### Exercise details
Go through the following data and transcribe exactly the stretch of lines from the one holding "Task: Select 佣金配置 submenu item" to the one holding "Given: Select column D header", both included.

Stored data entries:
------------------------

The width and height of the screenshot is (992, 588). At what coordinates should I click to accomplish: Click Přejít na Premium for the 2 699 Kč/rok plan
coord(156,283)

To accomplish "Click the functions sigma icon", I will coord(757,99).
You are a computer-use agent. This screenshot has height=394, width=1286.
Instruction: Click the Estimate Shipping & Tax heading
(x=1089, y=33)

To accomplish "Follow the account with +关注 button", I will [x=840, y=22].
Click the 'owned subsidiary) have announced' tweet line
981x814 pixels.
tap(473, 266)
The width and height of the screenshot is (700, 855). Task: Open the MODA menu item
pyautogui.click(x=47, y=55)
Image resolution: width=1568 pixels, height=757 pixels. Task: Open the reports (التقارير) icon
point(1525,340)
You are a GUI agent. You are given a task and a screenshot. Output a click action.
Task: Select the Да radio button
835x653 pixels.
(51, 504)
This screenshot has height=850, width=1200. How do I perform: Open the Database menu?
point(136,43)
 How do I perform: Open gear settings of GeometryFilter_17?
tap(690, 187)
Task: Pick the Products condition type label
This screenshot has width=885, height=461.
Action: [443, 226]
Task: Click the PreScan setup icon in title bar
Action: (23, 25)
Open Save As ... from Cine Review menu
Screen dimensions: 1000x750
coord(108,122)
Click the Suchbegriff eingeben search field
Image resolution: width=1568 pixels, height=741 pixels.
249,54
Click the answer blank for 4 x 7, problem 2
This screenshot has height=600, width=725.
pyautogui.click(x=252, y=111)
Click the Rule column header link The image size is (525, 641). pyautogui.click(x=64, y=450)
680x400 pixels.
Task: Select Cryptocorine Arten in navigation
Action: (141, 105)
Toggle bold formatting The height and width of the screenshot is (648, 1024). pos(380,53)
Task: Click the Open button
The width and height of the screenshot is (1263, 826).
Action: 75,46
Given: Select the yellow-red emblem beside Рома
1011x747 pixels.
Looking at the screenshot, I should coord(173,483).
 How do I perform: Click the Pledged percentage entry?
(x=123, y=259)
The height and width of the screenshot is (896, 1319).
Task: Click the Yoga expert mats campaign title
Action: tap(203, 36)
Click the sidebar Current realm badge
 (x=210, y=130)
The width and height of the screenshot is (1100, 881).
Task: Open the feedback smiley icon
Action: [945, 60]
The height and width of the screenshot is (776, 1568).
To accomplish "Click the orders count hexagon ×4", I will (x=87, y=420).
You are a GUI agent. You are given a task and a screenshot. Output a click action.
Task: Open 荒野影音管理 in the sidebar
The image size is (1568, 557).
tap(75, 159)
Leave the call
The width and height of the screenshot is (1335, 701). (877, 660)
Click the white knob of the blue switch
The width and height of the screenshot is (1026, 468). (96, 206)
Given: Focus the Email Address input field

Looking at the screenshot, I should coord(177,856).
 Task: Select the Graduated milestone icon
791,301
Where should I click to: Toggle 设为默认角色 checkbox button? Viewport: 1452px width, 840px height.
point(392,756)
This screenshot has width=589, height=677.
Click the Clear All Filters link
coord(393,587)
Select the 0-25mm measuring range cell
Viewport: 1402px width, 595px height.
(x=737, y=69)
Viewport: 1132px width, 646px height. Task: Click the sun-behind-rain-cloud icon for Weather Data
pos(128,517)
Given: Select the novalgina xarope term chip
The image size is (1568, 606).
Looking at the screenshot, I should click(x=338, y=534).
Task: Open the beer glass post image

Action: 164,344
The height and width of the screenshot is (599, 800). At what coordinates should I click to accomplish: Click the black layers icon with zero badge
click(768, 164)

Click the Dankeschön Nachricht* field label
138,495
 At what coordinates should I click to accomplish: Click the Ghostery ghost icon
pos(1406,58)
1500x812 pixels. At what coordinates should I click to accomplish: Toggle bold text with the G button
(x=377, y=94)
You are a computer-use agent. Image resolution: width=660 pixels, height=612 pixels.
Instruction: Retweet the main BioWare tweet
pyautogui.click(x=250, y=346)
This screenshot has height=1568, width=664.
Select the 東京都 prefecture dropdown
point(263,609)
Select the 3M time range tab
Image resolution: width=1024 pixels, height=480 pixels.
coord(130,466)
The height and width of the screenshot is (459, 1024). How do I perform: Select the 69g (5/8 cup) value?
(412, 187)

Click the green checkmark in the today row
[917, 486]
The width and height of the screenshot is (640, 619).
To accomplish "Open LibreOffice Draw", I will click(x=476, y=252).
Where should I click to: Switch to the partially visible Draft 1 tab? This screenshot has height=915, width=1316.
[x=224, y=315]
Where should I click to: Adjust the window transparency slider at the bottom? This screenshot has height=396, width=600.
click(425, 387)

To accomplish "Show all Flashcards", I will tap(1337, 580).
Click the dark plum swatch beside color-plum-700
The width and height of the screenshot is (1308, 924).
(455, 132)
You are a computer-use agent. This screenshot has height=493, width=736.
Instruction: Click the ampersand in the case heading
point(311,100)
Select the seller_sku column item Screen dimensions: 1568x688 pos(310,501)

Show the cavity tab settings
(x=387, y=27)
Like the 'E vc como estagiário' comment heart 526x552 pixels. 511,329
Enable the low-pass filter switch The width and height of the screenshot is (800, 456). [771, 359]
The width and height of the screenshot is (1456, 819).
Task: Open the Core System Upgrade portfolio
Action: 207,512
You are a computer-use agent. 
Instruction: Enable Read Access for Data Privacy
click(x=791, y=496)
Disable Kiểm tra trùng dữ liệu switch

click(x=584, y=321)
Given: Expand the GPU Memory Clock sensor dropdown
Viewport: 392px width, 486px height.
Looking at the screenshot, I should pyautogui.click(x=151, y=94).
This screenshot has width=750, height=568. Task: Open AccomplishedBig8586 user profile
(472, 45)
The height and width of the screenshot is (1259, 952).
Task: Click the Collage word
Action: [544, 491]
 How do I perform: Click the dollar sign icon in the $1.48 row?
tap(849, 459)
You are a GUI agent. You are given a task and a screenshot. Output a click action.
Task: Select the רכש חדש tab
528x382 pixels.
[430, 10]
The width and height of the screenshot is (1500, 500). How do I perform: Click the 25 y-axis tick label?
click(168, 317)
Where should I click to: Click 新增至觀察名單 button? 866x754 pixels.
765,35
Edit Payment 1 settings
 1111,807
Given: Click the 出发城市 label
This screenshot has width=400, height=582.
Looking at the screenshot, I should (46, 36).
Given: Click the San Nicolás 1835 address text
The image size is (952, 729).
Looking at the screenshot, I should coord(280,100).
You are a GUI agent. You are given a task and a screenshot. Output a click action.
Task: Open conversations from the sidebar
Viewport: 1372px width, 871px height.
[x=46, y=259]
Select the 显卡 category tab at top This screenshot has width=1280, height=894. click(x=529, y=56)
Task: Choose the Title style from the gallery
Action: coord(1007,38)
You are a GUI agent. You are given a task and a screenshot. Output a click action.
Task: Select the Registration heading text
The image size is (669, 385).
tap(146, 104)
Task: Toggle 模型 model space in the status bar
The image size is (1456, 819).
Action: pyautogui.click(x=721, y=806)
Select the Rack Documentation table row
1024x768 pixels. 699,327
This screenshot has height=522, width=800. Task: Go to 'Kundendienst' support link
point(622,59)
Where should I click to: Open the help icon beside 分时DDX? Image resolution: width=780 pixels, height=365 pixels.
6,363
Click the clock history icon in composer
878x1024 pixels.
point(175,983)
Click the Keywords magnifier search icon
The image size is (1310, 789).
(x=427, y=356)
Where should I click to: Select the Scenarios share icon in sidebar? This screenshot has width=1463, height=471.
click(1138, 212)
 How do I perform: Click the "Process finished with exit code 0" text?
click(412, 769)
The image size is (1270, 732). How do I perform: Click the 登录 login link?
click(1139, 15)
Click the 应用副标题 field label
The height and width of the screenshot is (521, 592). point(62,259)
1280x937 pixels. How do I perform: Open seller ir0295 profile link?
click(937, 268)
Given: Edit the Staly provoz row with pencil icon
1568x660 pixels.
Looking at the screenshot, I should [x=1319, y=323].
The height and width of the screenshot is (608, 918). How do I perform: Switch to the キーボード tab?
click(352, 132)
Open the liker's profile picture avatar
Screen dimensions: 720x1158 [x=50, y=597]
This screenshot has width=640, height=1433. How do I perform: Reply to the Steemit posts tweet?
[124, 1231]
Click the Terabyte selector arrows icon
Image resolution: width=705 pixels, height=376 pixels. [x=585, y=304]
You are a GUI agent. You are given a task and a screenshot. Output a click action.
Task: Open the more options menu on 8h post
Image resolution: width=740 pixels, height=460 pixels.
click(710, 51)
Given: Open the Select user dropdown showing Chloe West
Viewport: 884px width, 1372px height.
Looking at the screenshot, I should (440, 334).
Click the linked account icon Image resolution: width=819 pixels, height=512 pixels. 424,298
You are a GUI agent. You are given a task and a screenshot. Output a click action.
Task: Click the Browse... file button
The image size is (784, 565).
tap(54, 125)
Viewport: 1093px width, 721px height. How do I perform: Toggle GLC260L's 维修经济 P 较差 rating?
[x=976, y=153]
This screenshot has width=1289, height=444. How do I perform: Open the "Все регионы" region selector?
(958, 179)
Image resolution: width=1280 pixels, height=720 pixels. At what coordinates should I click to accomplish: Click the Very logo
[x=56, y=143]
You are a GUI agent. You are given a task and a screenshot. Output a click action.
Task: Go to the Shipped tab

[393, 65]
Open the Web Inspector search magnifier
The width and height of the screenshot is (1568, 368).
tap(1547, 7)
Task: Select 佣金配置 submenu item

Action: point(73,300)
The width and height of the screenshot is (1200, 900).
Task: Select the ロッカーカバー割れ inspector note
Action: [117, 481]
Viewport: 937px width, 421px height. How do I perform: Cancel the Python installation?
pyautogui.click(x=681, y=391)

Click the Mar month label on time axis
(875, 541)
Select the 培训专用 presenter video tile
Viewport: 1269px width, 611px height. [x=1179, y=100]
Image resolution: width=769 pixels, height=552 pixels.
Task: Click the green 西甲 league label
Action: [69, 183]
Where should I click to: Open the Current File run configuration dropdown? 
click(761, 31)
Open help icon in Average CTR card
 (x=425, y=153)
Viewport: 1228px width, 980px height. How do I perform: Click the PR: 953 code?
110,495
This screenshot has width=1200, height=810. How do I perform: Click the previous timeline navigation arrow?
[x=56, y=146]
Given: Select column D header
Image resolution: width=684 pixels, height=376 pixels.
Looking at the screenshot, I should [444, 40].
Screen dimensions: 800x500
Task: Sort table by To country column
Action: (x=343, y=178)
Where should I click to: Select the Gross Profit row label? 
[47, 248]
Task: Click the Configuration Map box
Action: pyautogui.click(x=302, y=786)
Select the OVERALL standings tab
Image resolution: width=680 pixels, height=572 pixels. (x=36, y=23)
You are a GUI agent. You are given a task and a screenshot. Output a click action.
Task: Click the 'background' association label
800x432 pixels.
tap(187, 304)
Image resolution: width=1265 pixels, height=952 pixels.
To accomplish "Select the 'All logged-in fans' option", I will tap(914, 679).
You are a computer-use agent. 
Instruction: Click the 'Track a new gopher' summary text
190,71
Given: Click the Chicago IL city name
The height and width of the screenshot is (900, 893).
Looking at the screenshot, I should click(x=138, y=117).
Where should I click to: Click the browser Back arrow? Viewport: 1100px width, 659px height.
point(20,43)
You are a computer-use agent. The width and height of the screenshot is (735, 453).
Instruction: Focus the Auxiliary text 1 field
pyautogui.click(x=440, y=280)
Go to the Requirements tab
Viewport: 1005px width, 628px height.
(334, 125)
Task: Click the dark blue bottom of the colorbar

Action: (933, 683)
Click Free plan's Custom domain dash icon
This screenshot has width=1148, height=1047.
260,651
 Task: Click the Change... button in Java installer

------------------------

### Solution for this exercise
Task: Select 佣金配置 submenu item

Action: point(73,300)
The width and height of the screenshot is (1200, 900).
Task: Select the ロッカーカバー割れ inspector note
Action: [117, 481]
Viewport: 937px width, 421px height. How do I perform: Cancel the Python installation?
pyautogui.click(x=681, y=391)

Click the Mar month label on time axis
(875, 541)
Select the 培训专用 presenter video tile
Viewport: 1269px width, 611px height. [x=1179, y=100]
Image resolution: width=769 pixels, height=552 pixels.
Task: Click the green 西甲 league label
Action: [69, 183]
Where should I click to: Open the Current File run configuration dropdown? 
click(761, 31)
Open help icon in Average CTR card
 (x=425, y=153)
Viewport: 1228px width, 980px height. How do I perform: Click the PR: 953 code?
110,495
This screenshot has width=1200, height=810. How do I perform: Click the previous timeline navigation arrow?
[x=56, y=146]
Given: Select column D header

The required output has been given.